▸ Assignment: Find every line in the data that contains the word "step". Return each of those lines.

[Stored records]
▬▬▬▬▬▬
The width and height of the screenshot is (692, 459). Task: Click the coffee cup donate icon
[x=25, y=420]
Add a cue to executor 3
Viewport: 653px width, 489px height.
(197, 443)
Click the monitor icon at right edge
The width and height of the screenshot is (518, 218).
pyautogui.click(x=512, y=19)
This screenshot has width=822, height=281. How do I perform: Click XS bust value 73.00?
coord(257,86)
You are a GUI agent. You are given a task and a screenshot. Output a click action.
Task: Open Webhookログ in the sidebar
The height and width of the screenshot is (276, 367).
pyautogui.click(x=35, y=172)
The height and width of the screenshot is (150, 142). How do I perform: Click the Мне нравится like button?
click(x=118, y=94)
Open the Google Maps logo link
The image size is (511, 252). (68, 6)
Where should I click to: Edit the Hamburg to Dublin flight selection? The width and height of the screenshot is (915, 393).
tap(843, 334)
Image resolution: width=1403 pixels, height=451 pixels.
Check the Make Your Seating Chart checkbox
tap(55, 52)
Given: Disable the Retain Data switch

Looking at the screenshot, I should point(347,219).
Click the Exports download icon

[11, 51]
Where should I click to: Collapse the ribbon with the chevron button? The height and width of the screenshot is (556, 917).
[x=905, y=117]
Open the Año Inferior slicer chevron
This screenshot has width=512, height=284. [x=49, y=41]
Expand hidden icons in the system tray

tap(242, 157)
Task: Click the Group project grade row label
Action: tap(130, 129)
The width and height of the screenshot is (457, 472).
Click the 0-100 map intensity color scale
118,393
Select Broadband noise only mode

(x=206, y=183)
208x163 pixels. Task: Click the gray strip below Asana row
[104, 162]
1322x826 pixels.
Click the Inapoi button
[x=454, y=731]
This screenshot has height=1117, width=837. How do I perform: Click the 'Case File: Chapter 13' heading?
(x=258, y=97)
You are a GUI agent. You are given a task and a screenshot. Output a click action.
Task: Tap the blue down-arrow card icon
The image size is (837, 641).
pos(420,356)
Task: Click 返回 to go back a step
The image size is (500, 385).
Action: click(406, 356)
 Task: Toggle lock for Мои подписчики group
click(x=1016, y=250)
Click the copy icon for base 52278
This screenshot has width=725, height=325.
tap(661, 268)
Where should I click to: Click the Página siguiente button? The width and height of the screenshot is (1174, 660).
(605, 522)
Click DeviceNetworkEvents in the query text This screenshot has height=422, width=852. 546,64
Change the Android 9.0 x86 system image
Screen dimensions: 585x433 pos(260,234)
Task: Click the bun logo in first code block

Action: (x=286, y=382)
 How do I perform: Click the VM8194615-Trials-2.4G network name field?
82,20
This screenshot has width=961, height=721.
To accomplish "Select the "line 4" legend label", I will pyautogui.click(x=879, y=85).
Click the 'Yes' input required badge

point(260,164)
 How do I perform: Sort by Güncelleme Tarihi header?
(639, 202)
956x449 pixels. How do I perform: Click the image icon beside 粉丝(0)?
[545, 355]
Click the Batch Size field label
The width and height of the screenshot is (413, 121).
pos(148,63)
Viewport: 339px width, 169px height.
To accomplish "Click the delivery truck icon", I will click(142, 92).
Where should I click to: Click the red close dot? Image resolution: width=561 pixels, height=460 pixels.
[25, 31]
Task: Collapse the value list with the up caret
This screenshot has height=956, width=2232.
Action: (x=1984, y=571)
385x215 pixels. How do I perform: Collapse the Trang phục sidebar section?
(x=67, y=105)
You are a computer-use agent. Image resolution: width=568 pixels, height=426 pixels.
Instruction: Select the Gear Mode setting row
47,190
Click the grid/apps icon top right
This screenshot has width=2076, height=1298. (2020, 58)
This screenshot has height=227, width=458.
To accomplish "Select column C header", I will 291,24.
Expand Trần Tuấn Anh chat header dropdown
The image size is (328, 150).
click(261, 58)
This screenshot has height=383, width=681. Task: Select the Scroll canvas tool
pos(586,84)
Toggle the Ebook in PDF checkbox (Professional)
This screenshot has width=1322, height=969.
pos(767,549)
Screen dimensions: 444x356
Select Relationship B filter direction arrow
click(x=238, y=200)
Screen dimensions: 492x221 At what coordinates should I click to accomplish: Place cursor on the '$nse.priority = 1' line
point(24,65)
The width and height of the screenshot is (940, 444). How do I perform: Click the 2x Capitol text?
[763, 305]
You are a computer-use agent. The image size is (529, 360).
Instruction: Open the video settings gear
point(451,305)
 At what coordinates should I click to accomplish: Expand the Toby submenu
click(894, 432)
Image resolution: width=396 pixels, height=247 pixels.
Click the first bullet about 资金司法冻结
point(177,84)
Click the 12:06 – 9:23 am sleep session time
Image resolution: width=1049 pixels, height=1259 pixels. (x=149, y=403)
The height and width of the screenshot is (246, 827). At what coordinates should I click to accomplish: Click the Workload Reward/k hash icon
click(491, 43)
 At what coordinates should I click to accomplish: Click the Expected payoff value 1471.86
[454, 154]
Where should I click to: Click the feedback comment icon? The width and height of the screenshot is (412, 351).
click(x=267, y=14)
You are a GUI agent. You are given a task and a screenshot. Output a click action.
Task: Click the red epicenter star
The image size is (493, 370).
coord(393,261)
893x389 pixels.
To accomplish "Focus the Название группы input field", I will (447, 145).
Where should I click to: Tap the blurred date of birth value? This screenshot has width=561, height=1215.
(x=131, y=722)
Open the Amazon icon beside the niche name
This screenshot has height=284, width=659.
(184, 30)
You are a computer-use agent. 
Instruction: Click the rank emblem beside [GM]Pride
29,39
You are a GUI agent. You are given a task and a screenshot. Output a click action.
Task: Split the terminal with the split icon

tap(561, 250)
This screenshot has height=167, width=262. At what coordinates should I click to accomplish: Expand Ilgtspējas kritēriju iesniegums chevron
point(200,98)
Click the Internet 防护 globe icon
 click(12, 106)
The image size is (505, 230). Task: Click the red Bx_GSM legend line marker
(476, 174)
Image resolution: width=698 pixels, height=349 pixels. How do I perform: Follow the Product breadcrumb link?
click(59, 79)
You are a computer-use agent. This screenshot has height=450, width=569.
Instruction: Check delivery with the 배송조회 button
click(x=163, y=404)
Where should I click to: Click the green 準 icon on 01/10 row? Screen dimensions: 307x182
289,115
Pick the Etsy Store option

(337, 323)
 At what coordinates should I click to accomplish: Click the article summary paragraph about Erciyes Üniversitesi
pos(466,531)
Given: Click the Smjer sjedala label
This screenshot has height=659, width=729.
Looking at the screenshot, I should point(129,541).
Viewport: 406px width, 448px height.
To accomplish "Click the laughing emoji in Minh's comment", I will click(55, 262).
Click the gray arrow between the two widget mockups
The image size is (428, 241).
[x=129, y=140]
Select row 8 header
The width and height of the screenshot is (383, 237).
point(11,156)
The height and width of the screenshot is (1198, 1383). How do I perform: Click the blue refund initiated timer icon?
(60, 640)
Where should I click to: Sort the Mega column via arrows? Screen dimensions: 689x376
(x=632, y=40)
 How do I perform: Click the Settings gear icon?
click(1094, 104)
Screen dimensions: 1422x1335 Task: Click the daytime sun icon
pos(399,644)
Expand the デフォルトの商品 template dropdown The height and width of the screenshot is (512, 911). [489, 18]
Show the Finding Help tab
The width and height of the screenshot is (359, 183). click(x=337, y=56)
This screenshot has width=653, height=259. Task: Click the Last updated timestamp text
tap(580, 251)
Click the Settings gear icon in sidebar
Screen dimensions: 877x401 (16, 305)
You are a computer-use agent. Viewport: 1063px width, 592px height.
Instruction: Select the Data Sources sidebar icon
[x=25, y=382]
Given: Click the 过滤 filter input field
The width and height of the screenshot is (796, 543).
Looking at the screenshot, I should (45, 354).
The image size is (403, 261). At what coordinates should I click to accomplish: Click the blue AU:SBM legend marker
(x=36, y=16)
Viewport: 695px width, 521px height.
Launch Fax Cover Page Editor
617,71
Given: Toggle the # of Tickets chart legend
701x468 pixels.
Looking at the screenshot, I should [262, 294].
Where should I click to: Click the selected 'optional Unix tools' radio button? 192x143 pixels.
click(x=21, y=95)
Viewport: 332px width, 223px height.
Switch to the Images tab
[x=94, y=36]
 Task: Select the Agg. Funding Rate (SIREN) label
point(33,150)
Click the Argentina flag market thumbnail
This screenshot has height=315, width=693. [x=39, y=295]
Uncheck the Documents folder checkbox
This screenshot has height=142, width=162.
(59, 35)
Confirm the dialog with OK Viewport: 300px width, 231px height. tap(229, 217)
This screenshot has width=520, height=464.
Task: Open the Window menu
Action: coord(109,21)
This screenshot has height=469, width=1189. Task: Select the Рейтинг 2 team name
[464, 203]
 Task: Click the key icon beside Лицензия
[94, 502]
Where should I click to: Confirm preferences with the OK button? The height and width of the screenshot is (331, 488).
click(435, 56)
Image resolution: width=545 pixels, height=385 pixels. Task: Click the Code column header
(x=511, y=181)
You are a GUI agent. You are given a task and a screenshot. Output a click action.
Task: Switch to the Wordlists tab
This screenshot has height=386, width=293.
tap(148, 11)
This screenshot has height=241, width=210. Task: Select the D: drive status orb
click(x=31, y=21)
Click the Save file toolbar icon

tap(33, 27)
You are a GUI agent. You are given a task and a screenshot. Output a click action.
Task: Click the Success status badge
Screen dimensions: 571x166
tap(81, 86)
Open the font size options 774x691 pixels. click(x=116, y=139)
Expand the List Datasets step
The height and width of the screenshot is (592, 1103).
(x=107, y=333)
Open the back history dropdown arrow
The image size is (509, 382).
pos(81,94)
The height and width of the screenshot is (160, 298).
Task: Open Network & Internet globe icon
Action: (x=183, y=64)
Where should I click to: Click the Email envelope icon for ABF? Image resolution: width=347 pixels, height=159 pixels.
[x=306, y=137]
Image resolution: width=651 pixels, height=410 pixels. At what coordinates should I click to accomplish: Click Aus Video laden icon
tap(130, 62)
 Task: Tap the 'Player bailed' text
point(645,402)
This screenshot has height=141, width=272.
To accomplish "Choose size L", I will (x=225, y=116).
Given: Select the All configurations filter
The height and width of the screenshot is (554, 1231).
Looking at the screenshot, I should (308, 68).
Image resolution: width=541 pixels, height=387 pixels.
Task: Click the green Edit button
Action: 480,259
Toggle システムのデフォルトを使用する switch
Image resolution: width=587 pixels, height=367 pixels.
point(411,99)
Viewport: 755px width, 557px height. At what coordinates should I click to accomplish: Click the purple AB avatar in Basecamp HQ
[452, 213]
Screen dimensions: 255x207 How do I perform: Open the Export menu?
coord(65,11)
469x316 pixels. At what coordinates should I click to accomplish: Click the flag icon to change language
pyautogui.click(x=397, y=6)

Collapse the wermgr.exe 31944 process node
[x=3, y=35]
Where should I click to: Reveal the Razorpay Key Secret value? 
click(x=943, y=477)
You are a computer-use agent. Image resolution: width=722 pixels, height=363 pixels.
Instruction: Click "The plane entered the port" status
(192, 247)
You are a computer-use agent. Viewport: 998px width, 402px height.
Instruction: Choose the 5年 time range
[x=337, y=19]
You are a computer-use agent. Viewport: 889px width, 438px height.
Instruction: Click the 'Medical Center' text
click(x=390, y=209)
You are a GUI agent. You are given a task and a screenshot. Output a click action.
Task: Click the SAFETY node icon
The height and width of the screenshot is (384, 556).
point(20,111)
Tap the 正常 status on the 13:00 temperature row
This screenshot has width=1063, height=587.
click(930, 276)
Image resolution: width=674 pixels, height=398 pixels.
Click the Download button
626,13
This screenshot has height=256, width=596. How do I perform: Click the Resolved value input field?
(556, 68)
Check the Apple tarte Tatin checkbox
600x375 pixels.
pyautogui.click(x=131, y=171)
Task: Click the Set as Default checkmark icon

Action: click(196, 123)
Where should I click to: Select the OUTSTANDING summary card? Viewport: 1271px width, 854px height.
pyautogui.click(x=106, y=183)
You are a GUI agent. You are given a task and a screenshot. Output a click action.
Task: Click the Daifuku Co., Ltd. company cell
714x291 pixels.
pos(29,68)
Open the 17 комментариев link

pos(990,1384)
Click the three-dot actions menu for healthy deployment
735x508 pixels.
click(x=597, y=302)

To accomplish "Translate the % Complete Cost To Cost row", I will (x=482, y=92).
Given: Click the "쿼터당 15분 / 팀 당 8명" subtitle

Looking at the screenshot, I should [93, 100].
▬▬▬▬▬▬
▸ Response to this exercise:
Task: Click 返回 to go back a step
Expand the List Datasets step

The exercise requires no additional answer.